I wonder how much of Elon's conviction on this is because he's forced himself into a corner, years ago, by stating that Tesla would make FSD work just using cameras, plus the forward looking radar and close range ultrasonic sensors? Back when Tesla first announced the self-driving goal, LIDAR was mega expensive, around £100k for a reasonably good 360° unit. Prices have really tumbled, though. Google have kept their sensor development in house, so we don't know how much the Waymo sensor suite costs, but it's estimated to be under £5k. At that price it's not a lot more than the multiple cameras and radar fitted to a Tesla, I suspect, and there's almost certainly room for that price to fall further.
Making LIDAR work over a wide range of conditions is pretty easy, too. Around 35 years ago I made a homebrew directional LIDAR ranging unit for cave surveying, using a salvaged IR fibre optic drive LED and some lenses salvaged from old cameras. That worked reliably out to about 50m, using a retroreflector, even when the lenses were a bit muddy, and inevitably wet (nothing stays dry for long down a cave). That homebrew unit was mainly analogue, in that the ranging system used sine wave modulation of the laser diode, together with a phase measurement system that looked very like two radio IF strips, feeding a comparator. The digital bit was one of the early CMOS versions of the 6800, that measured the pulse width from the comparator, did some simple arithmetic and displayed the distance on a display, with an accuracy of around +/-20mm and a resolution of 100mm (good enough for cave surveying).
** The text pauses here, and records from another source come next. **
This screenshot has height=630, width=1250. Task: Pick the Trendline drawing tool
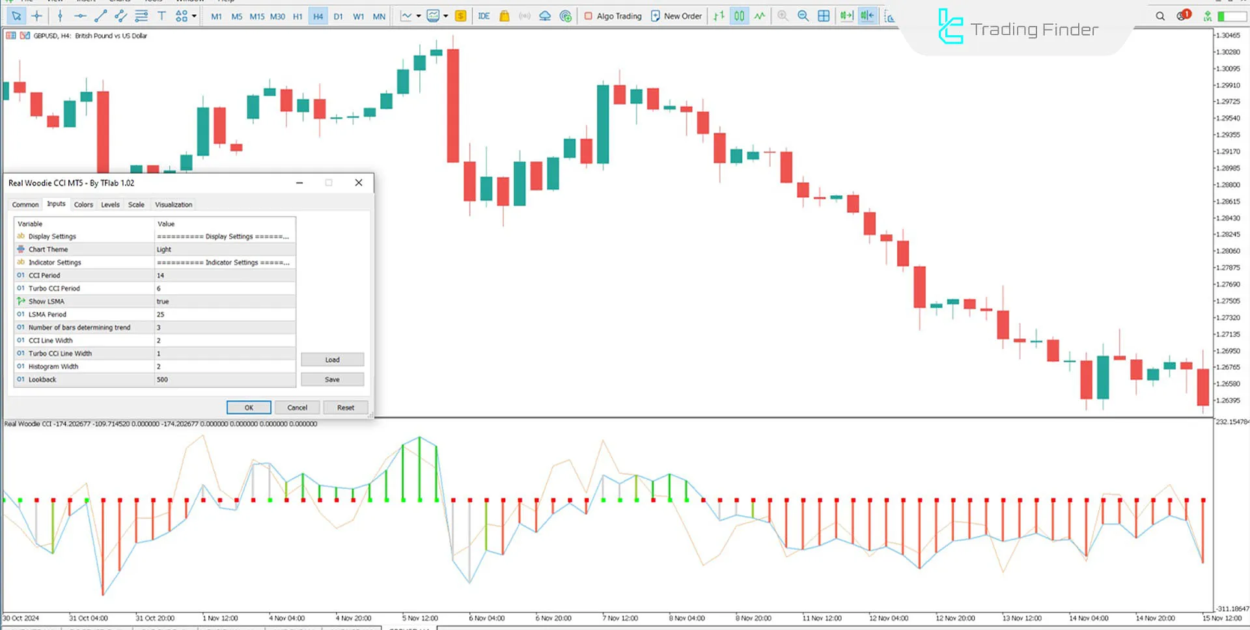[x=101, y=16]
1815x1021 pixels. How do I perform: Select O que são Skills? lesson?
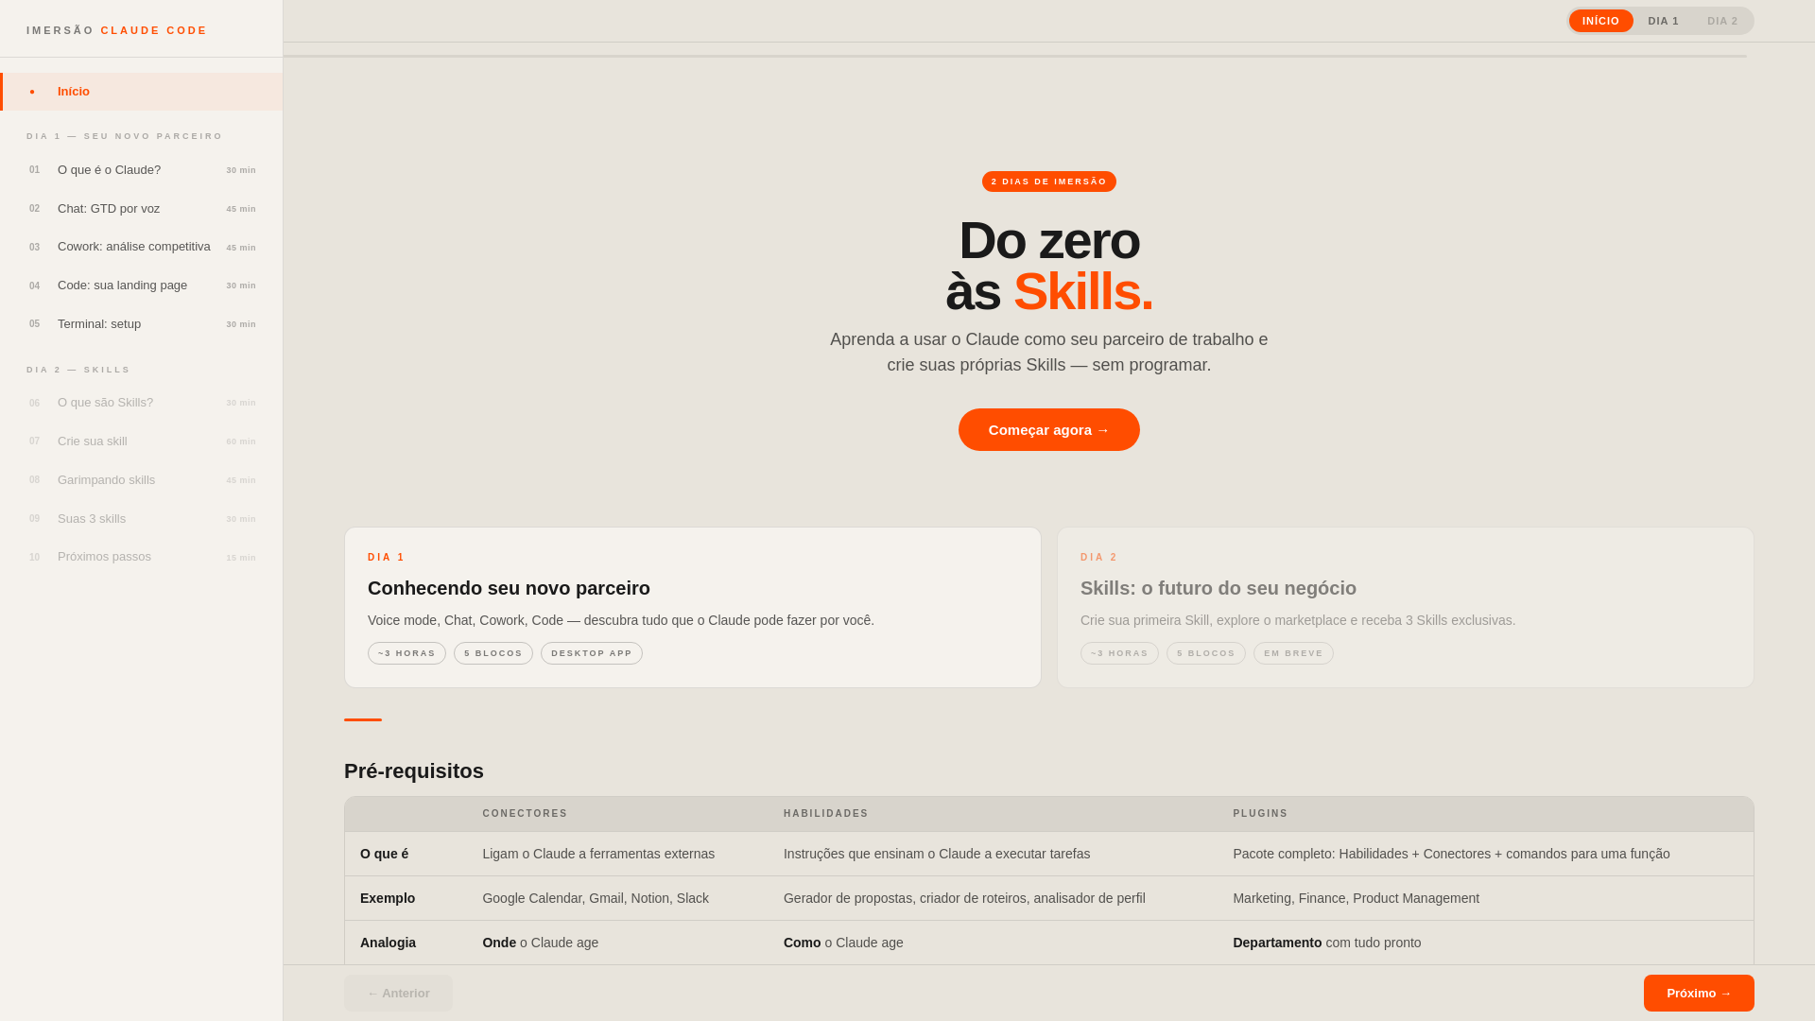tap(105, 403)
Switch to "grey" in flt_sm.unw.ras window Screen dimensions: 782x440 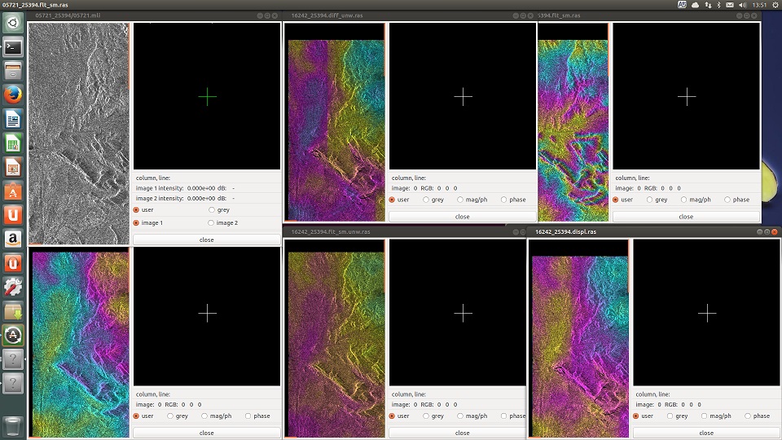tap(425, 416)
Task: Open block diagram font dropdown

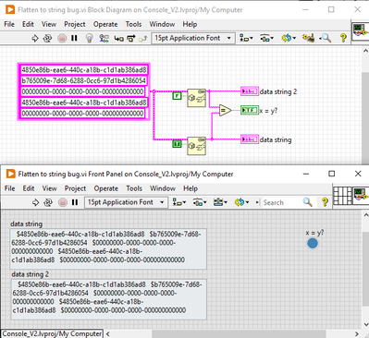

The really big advantages of shifting more of the heavy lifting into more capable sensors has to be the reduction in processing that gives, together with the likely reduction in erroneous target ID. The output from a LIDAR sensor, for example, is already pre-processed, in that it gives the dimensions and position in 3D space of everything it sees, with no need to do this using software. The software can then spend more time doing other stuff. This approach probably reduces the power demand, too.
The problem of keeping a LIDAR sensor clean has already been solved for units being used in farm and industrial machines, and farming has to be a more challenging environment for sensors overall. If I had to pick one industry that will see the most rapid growth in autonomous vehicle use then I think it will be farming. There are so many farming activities that are well-suited to autonomous vehicles, and where both costs could be driven down and productivity improved, just by removing the limitations that human operators have, that it's a no-brainer to use autonomous machines for ploughing, soil conditioning, sowing seeds, weed control, fertiliser application, harvesting etc.